In cyberpunk, the dystopia is primarily from a society having an extreme socioeconomic imbalance; and the protagonists are either metaphorical or literal outsiders within their societies. (In Gibson’s Neuromancer, the protagonists were mercenary criminals; Altered Carbon, a body-swapping terrorist.) The ability to travel to another planet does not mean that economic problems would vanish and a post-scarcity society would form (as in Star Trek), or that people would not be exploited, be left outside society or want to stand apart from society. The social and economic relationship between colonial and core worlds, how communication and travel is done, and what entity is doing the colonising for what reason, and the societies and cultures of the colonies, could all create a cyberpunk culture (either a dominant one or subculture(s)).
I think in an interstellar setting, “cyberpunk” could form subcultures (eg, a population of a failing colony planet, the attitude of some interstellar economic migrants) rather than an overall ethos and theme. An early edition of the hard science-fiction TTRPG Traveller may have used this approach for some planet settings. And the TTRPG Cyberpunk 2020 (which Cyberpunk 2077 and Cyberpunk Red are sequels of), also featured interplanetary travel.

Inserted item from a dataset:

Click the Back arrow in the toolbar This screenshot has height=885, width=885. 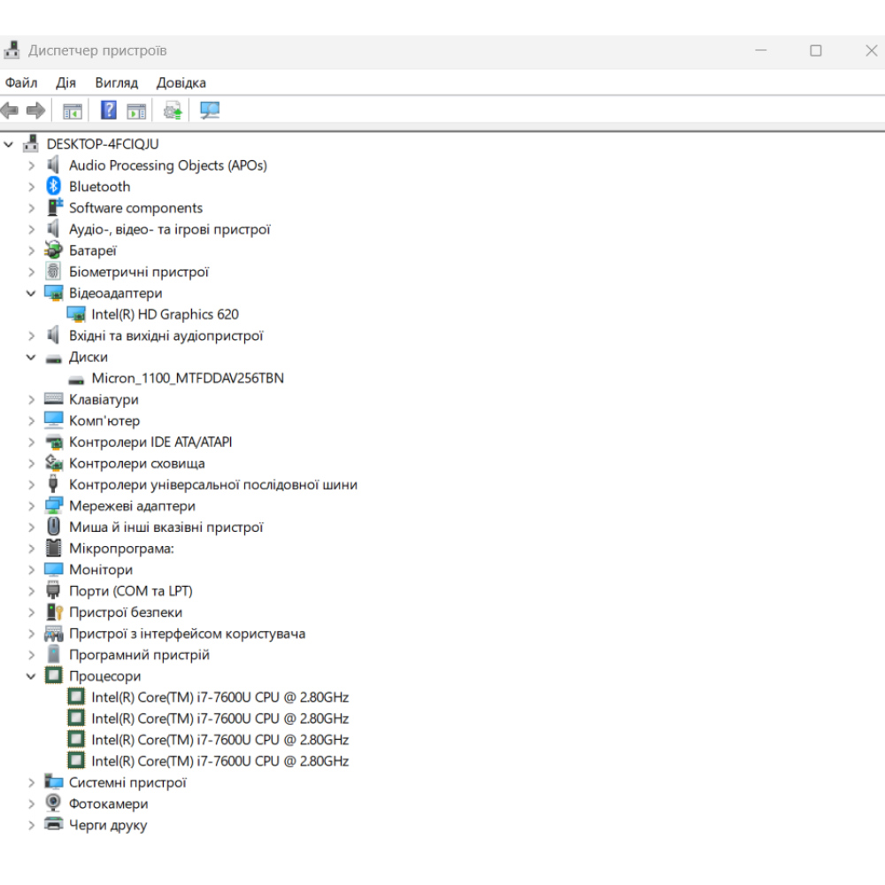(x=10, y=111)
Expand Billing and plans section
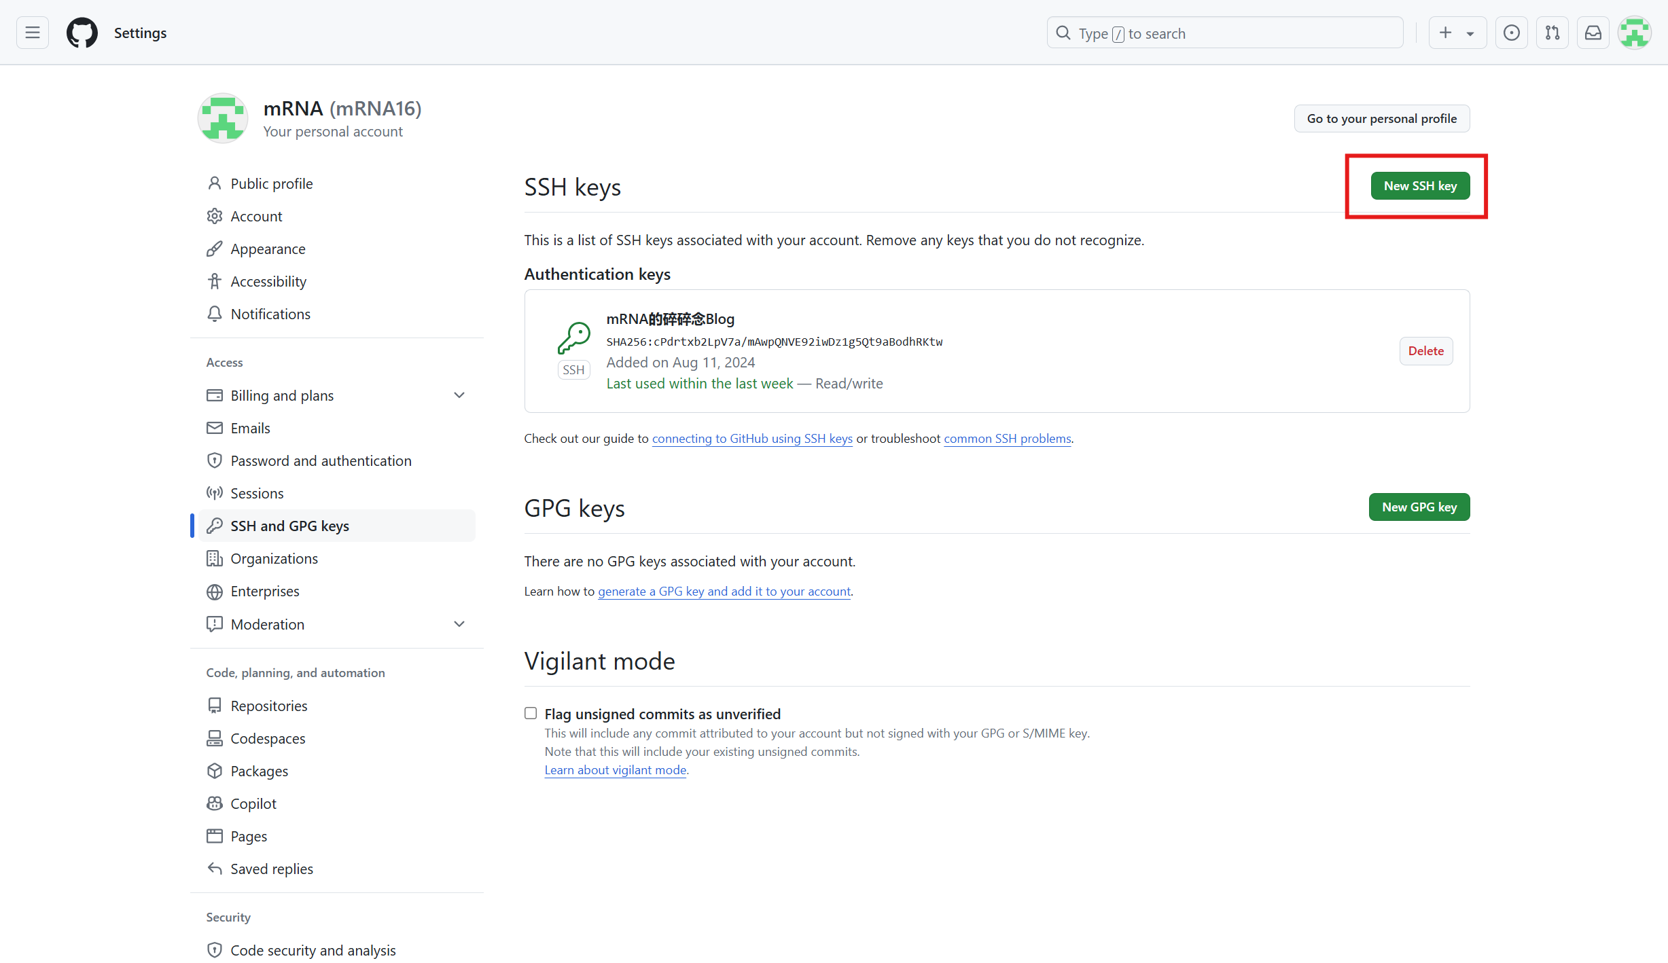1668x963 pixels. 459,395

As well as the usual cinematic picks for cyberpunk (Blade Runner, Minority Report, Ghost in the Shell), you can also see elements of how cyberpunk could work in an interplanetary scale in Alien, The Expanse (TV version) and Firefly. All of those feature thematic elements that could appear in a cyberpunk setting, but do not have the accepted aesthetics.
Answered by Richard Cosgrove on February 26, 2021
A number of the other answers have made good cases for why cyberpunk can include interstellar travel and provided good examples.
But what is it, exactly, that can keep things cyberpunk in space? In my observation, one of the key elements of cyberpunk is that there is never any real escape. The controlling systems and organizations of the civilization are pervasive, and whether you're deep in a crowded city or out in some polluted wasteland, you're never far from the reach of the powers that be.
When space and interstellar travel create an open frontier and wide separations, that feeling of claustrophobia and control vanishes, and you end up with works that are not cyberpunk. But the physical scale and distances don't matter if people are still tightly linked by data and the same organizations extend their control across the stars. I find Altered Carbon to be a particularly clear example of this: anybody can easily travel between star systems, but that just means that all those far-flung locations seem as though they are part of the same big grungy city.
In short: in interstellar cyberpunk, maybe anybody can leave the crummy Earth, but the rest of the universe is still part of the same crummy system.